AIM OF THE TASK: Copy the listing below word for word, starting at the line that contains "Open the Fecha de baja calendar picker" and ending after the line that contains "(1279, 373)". Omit the pictures from your copy.

GIVEN DATA:
___

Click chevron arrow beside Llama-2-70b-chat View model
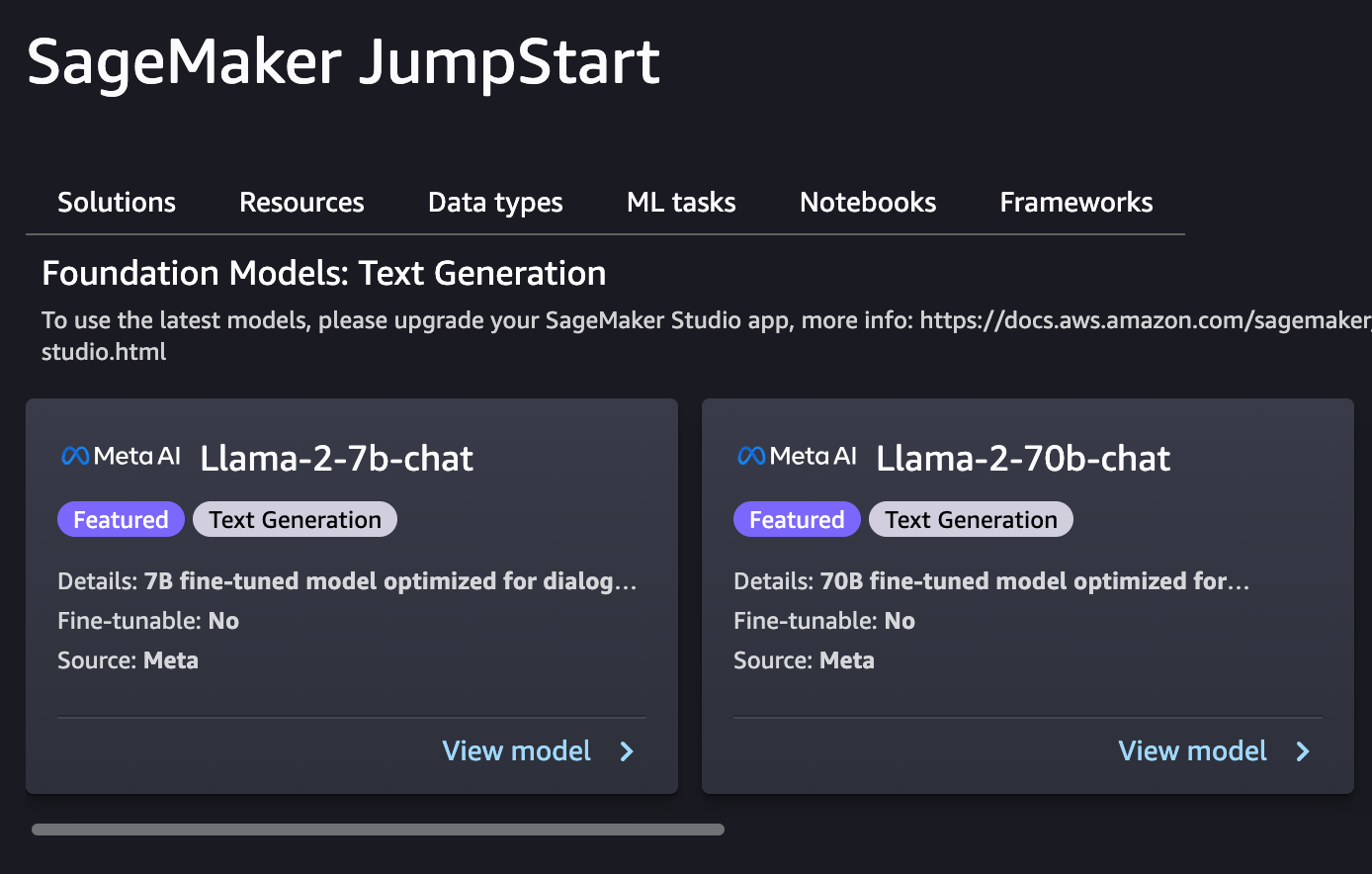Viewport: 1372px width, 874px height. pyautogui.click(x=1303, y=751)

___

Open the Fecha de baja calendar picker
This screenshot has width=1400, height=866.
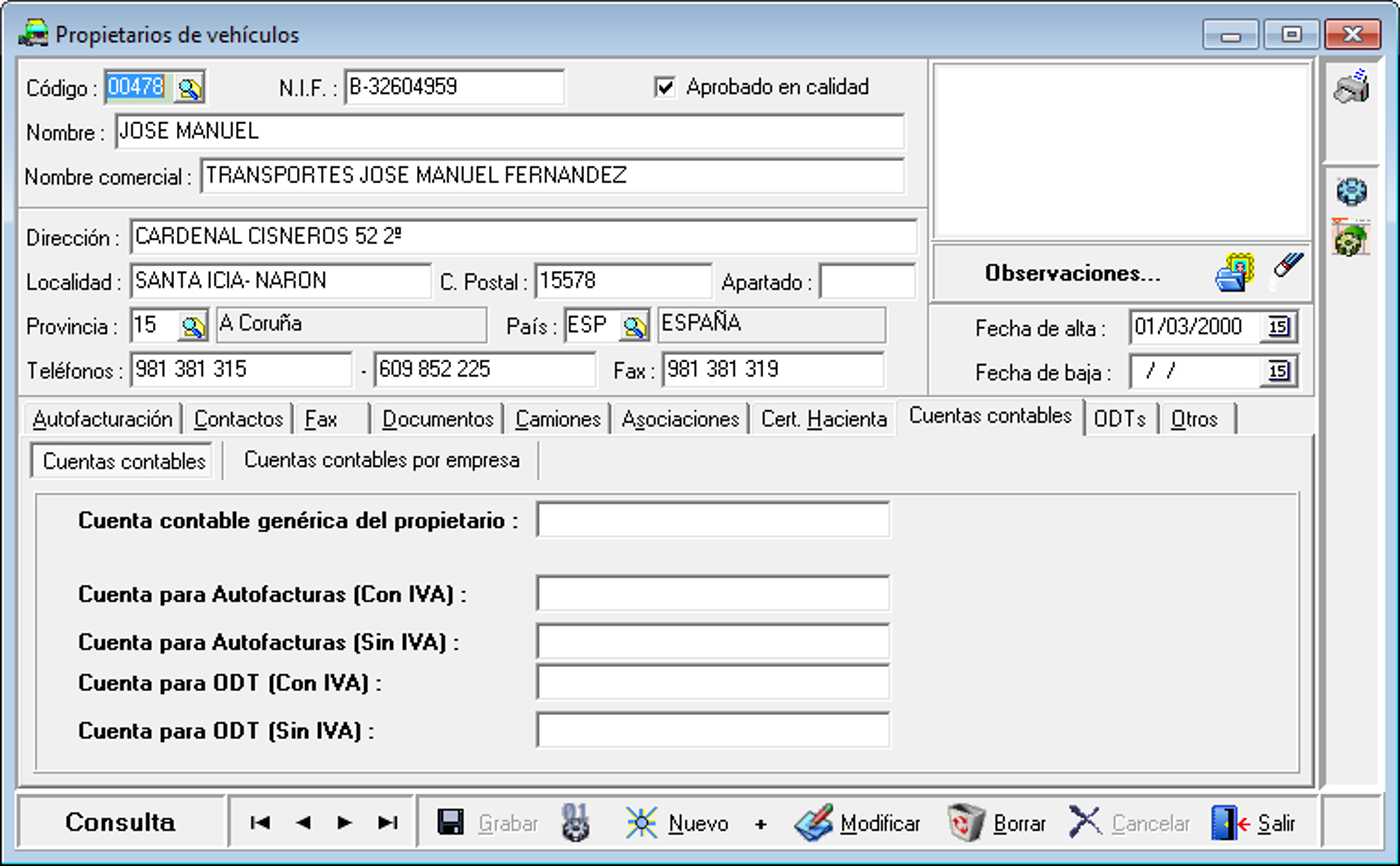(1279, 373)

___

FINISHED ANSWER:
Open the Fecha de baja calendar picker
This screenshot has width=1400, height=866.
(1279, 373)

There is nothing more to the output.